Even if the Vietnamese were to switch rapidly and become completely emissions-free, their sacrifice would still be equal to a mere rounding error of the global total. And as the effect of greenhouse gases depends on their absolute atmospheric concentration, and not on any relative measure, all smaller emitters are, as nations and not just as individuals, powerless in the absence of any effective global compact. The likelihood of reaching the latter is best appreciated by imagining China and the US on shared sacrifices sometime soon.
The fundamental error is to see global decarbonisation as just another discrete event that could be solved by targeted technical solutions, like switching from a landline to a mobile phone, or replacing a gas furnace by a heat pump. In reality, global decarbonisation amounts to a fundamental restructuring of the world’s most essential and complex activity − its energy supply and use. It’s therefore a much more complicated and much more expensive proposition that has to tackle everything from fertilisers to jetliners, from steel to plastics, and from grain harvests to intercontinental container shipping. And then there is the sheer scale of it all. Dealing with billions of tons and trillions of cubic metres and kilowatt-hours will need gradual advances extending across decades. The process can be accelerated but it cannot be accomplished using arbitrary scenarios devised by office-bound bureaucrats in Paris or Brussels by years ending in 5 or 0.

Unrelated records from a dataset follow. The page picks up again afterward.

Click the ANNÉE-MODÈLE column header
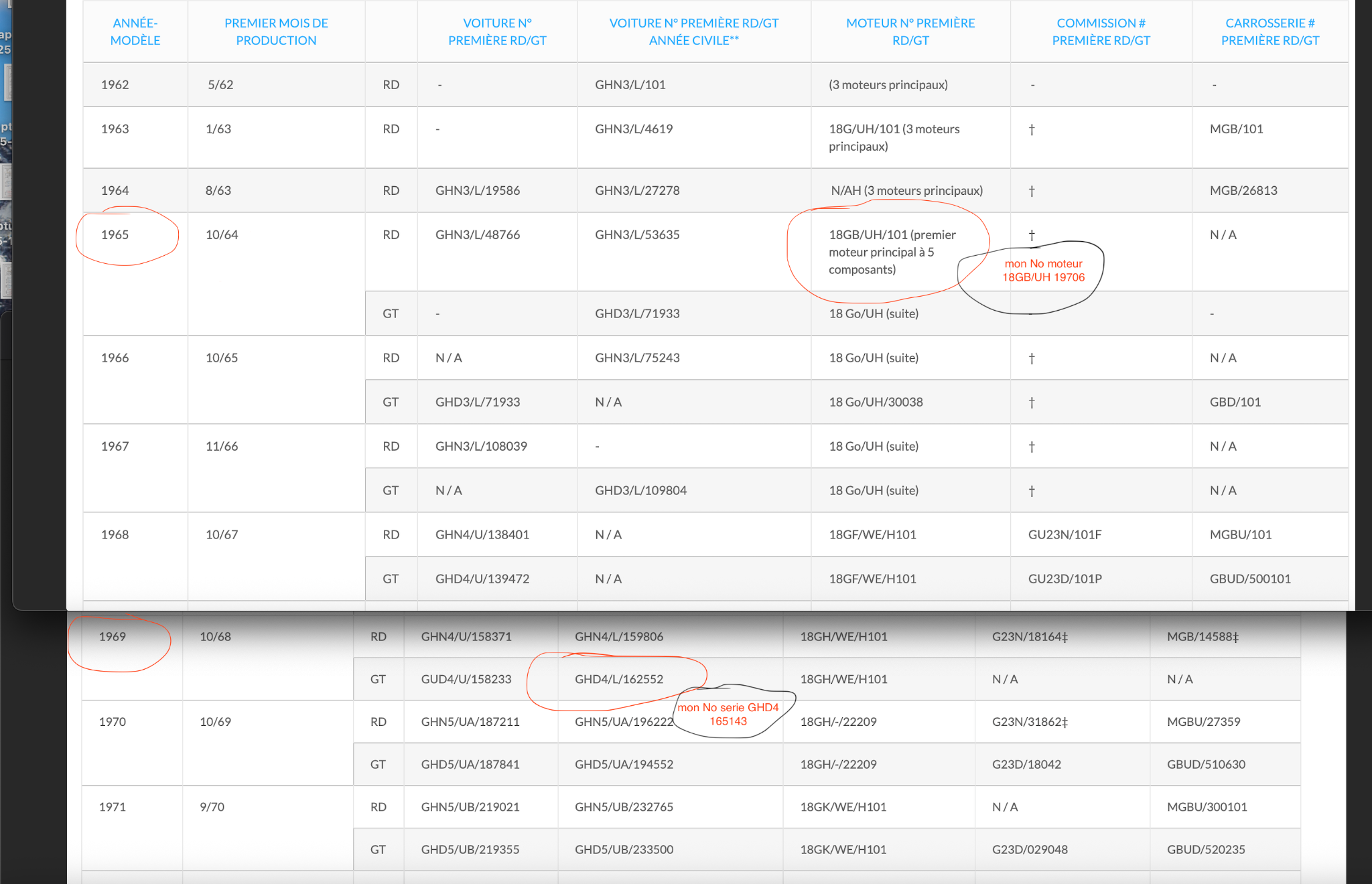The image size is (1372, 884). coord(135,31)
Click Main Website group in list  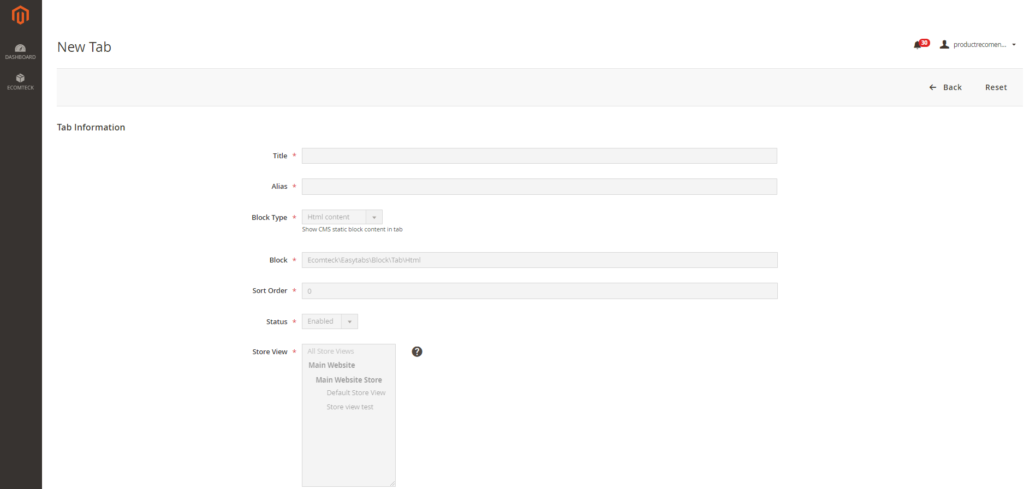pos(331,365)
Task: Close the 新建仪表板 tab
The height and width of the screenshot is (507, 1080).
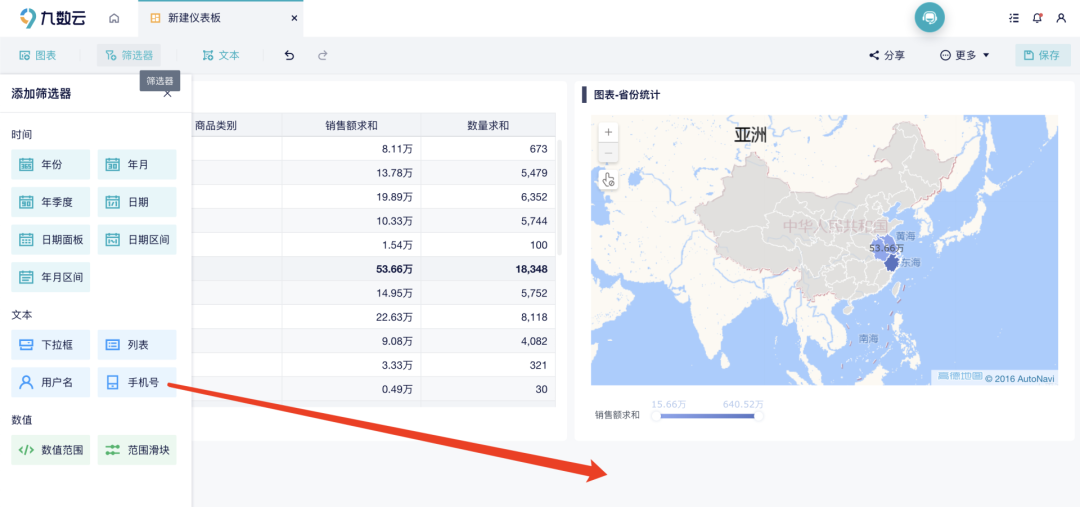Action: 294,18
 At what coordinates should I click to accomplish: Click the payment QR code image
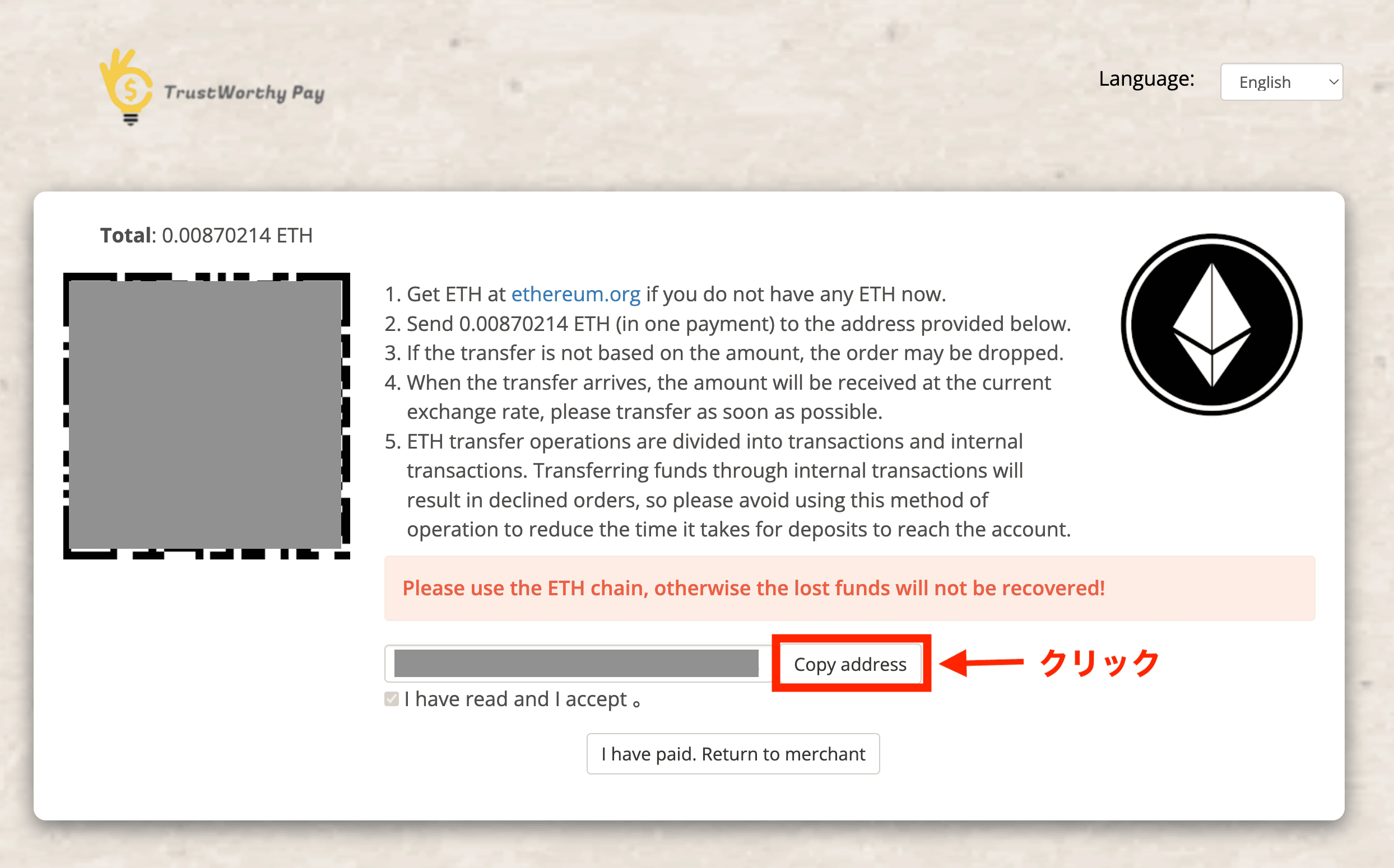(206, 416)
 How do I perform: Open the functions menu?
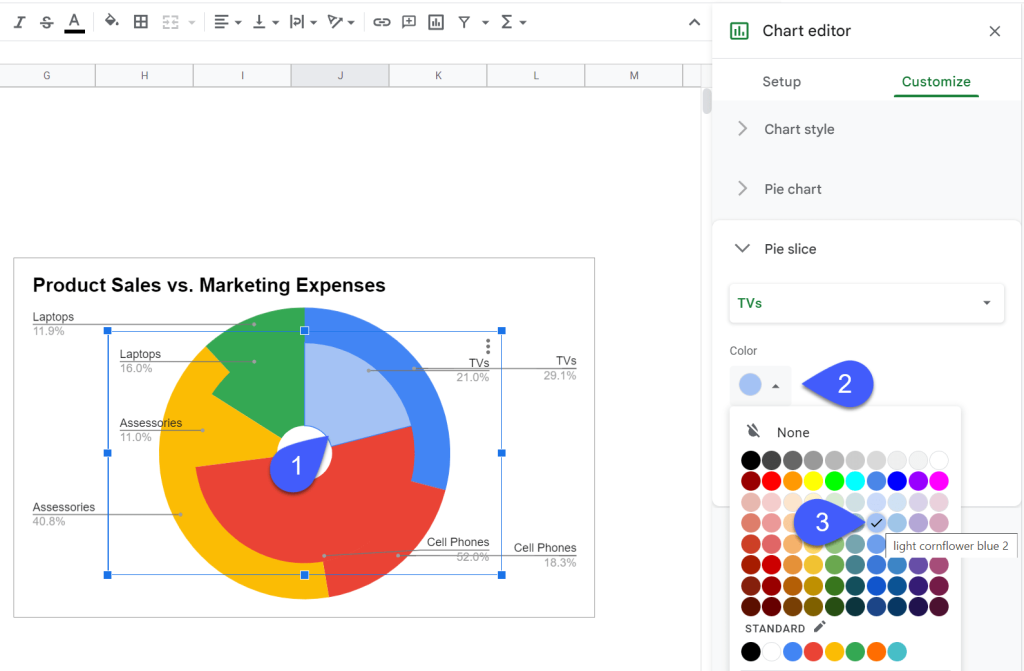[x=510, y=21]
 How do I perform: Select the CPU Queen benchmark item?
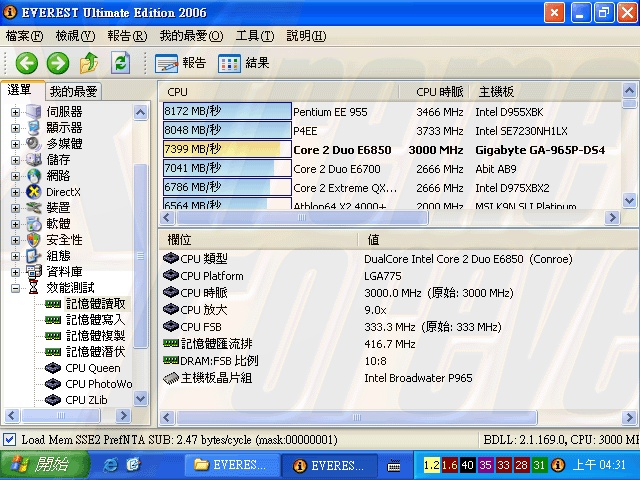tap(92, 368)
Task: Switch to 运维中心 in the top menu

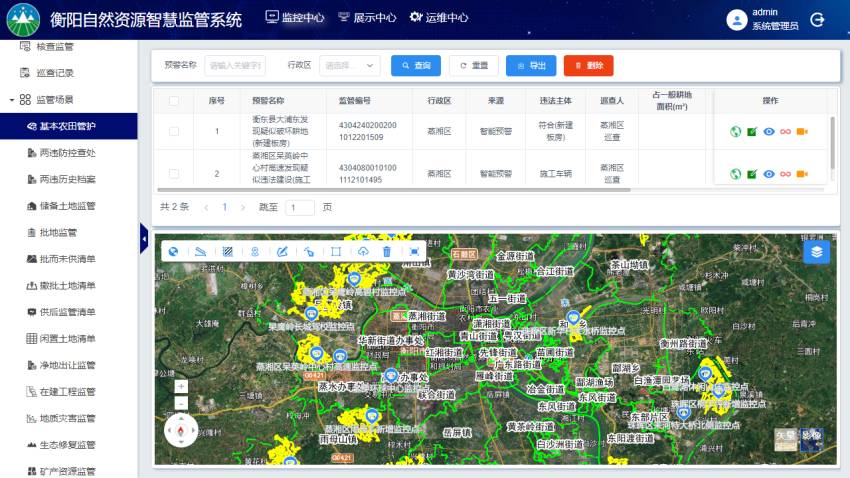Action: 438,18
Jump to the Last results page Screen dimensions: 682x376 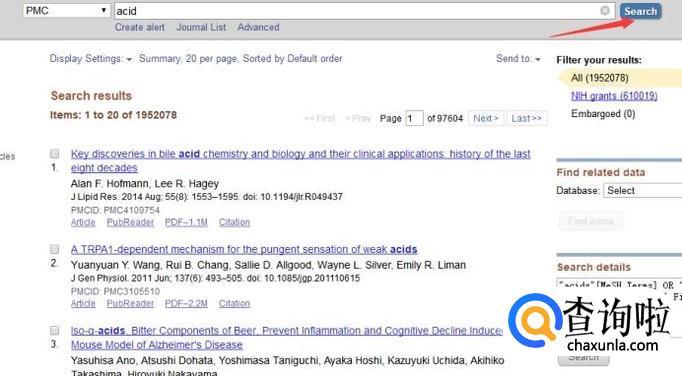point(527,118)
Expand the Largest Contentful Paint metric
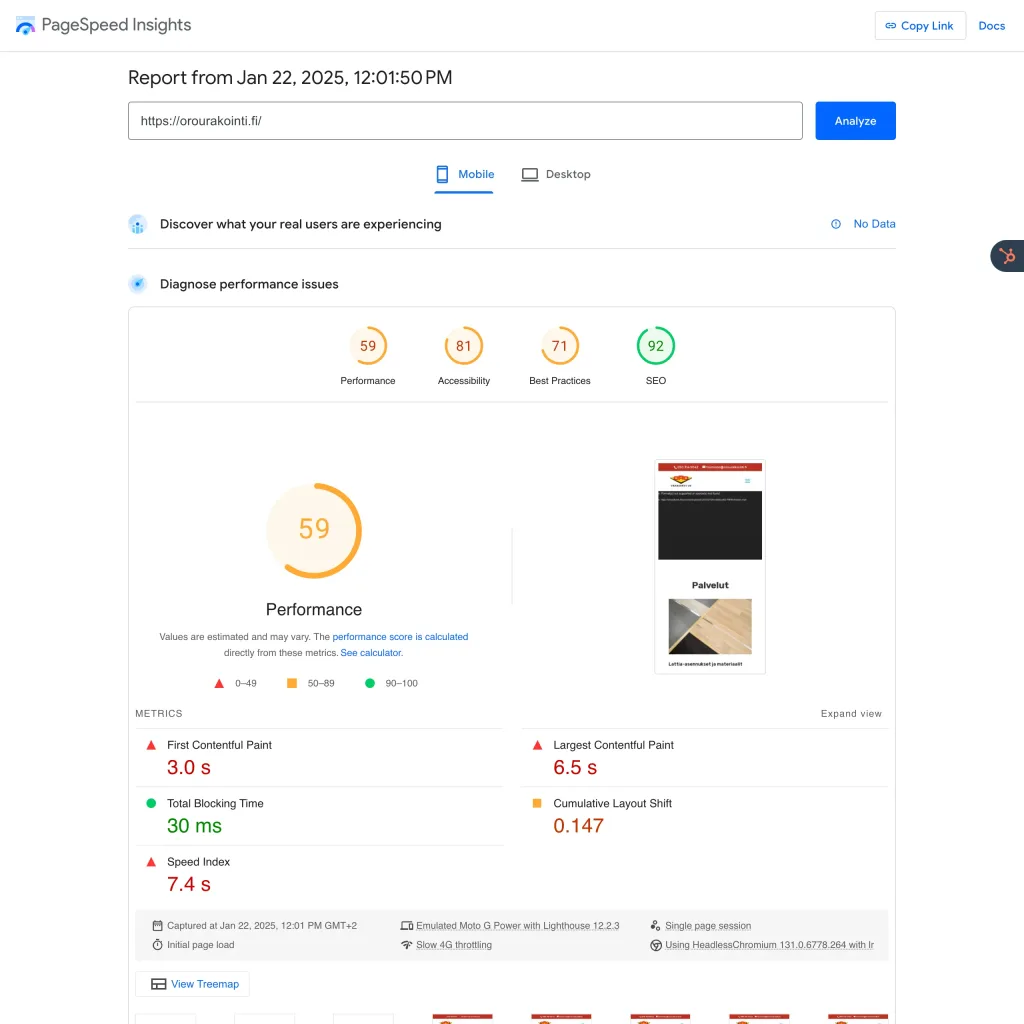Viewport: 1024px width, 1024px height. 613,745
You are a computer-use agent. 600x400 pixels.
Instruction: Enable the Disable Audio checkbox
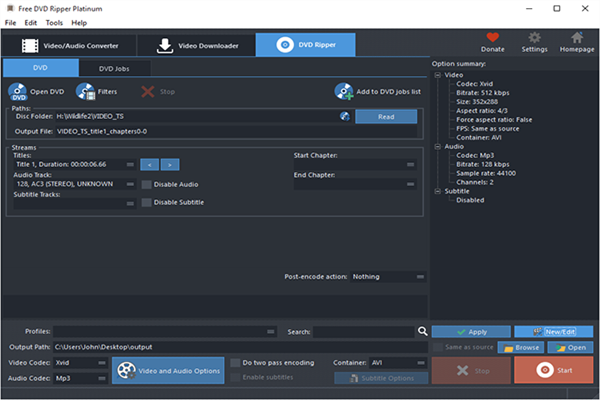click(146, 184)
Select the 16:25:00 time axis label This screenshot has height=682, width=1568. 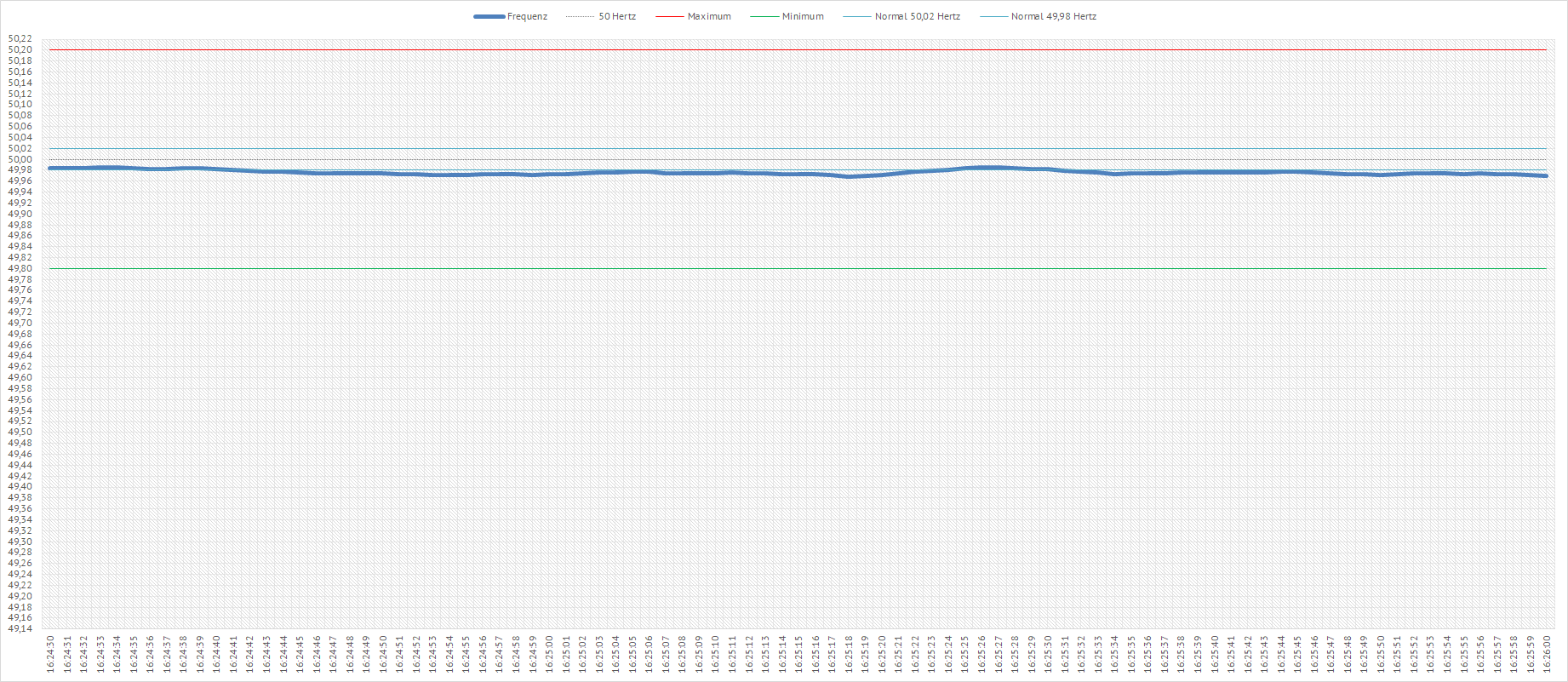click(x=549, y=654)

Hydrogeneration was the original green solution. The first small hydro plant began working in 1882, the same year Edison built his first coal-fired station, and it remained a great favourite for a century. Then attitudes shifted, hydro became an environmental problem and eventually the World Bank stopped financing any new projects in low-income countries with large remaining hydro capacities. This is most unfortunate because the world – both rich and poor − still abounds in opportunities to build lots of small hydro stations whose combined capacities would be a welcome adjunct to intermittent electricity supplies. China, of course, has kept on building on a gargantuan scale as hydro became a critical part of their generation. Why should Africa, with its large hydro potential, be deprived of the same chance?
Most people don’t seem to realise the extent of the inefficiencies and waste that define their activities, especially as applied to energies embedded in the supply of existential necessities. Here are just three notable examples: We pump, treat (or desalinate) and dis-tribute drinking water, but frequently lose 30–40 per cent of it through leaky pipes and defective plumbing.
We synthesise and distribute nitrogen fertilisers (at very high energy costs) and then often lose 50–70 per cent of the nitrogen after the fertilisers are applied. And we extract, process and distribute natural gas to heat homes and then lose a large part of that heat through single-pane windows and poorly insulated walls. I could go on and on. A rational society would first try to mend its grossly inefficient ways rather than bring in new energy sources to perpetuate the existing inefficiencies.
The most “over-hyped” green inventions we’ve seen in recent years..? That could be a long list. I’ll limit it to just three prominent items. Nuclear fusion: in 2022, after some important experimental progress that still left the technique decades from any profitable commercial deployment, we were once again told (quite mistakenly) how close we are to this ultimate energy solution. Small modular nuclear reactors: I heard Alvin Weinberg, who was involved in the Manhattan Project as a young man and later became director of the Oak Ridge National Laboratory, talk about them for the first time in 1982. If we had a small commercial reactor for every mention of their imminent arrival during the past four decades, the world would not know what to do with all that power.
Carbon sequestration by exposed mantle rocks (in Oman and elsewhere): in theory such rocks could store hundreds of years of anthropogenic carbon emissions; in practice, though, I wouldn’t add this to your pension portfolio. How could it be done on the requisite scale? To sequester just 10 per cent of all CO2 emitted from fossil fuel combustion, we would have to develop a new global industry that could handle the same mass of CO2 annually as the global mass of crude oil production. And the process would have to work in the opposite direction by spending huge amounts of money and energy to force billons of tons of supercritical CO2 fluid underground rather than bringing highly profitable oil above ground.